Le bon fonctionnement du travail collectif, c’est-à-dire ici du tournage, dépend de la préparation de chacun-e. Lors de la première séance de prise d’images certains, élèves ne savent pas bien leurs répliques. D’autres proposent alors un dispositif de type prompteur pour afficher ces répliques avec le tableau noir d’un côté et le rétroprojecteur projeté sur le mur du fond. Tout en faisant des répétitions et en travaillant la prononciation, les élèves intègrent leurs répliques et n’ont progressivement plus besoin de lire le prompteur improvisé.

Conclusion

L’apprentissage des dialogues n’est pas une barrière à franchir. Pouvoir donner la réplique est simplement une nécessité à la réalisation d’un produit, ici d’un court métrage. Tous les moyens à disposition sont mis au service de la réalisation de la tâche. Les élèves trouvent eux-mêmes les solutions pour contourner les problèmes et combler les carences. Ils s’investissent car l’enjeu est de taille: ce film sera présenté au concours du Festival des contes et sera visionné par des personnes extérieures au groupe classe. C’est le décloisonnement des activités du cadre de la classe et de l’établissement ainsi que la dimension sociale et humaine de la tâche qui lui donne du sens aux yeux des élèves.

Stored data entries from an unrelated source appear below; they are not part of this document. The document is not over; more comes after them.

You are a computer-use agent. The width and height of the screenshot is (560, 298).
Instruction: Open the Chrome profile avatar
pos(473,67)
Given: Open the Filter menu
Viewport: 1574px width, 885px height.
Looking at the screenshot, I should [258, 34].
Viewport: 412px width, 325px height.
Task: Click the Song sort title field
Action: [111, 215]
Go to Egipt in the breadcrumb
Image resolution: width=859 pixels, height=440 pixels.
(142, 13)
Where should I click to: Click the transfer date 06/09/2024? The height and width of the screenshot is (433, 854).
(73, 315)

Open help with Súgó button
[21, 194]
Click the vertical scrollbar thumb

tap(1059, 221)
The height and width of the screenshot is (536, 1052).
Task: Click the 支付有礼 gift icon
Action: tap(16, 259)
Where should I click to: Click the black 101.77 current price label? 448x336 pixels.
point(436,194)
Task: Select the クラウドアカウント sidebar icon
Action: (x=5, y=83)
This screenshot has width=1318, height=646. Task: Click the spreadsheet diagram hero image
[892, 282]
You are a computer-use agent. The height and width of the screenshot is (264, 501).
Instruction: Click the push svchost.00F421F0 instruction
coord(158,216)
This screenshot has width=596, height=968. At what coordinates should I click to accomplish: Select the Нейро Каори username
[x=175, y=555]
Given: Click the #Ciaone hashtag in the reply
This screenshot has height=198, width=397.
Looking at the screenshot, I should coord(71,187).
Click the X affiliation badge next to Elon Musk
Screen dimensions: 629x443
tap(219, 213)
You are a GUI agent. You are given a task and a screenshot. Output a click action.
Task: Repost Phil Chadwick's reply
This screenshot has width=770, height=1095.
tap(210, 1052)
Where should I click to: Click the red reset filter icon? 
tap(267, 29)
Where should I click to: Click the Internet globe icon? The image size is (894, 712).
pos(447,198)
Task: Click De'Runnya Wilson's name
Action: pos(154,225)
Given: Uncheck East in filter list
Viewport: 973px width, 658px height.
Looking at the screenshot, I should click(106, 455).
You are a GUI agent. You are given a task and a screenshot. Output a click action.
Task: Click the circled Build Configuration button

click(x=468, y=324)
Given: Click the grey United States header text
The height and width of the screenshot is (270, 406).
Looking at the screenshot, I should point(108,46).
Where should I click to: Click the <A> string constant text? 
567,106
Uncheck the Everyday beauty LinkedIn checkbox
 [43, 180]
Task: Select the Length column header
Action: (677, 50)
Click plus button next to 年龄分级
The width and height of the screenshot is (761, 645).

De plus, le caractère participatif et co-construit de la séquence permet d’emporter l’adhésion de toutes et de tous. C’est une aventure collective où les élèves et l’enseignant tâtonnent, font des essais, se trompent, font des rectifications et des réajustements. Les élèves ont une grande marge de manoeuvre (choix du contenu et de la forme, choix des partenaires de collaboration) et peuvent exercer un contrôle sur le déroulement des activités jusque sur l’évaluation finale (voir l’article Utiliser l'(auto)évaluation pour donner du pouvoir d’action sur le monde aux élèves). Une place est donnée à leur créativité. Elle est mise au service d’un beau produit final dont ils peuvent être fiers. C’est Philippe Meirieu qui affirme que « rien n’est plus destructeur que de ne pouvoir jamais être fier de quoi que ce soit ! »

Fixer comme objectif un produit final concret et socialement signifiant permet de focaliser l’attention sur des enjeux autre que l’apprentissage par cœur comme une fin en soi. Cela permet de contourner la difficulté de l’apprentissage en l’intégrant dans quelque chose de plus grand. Les élèves retrouvent ainsi la joie et l’enthousiasme d’apprendre.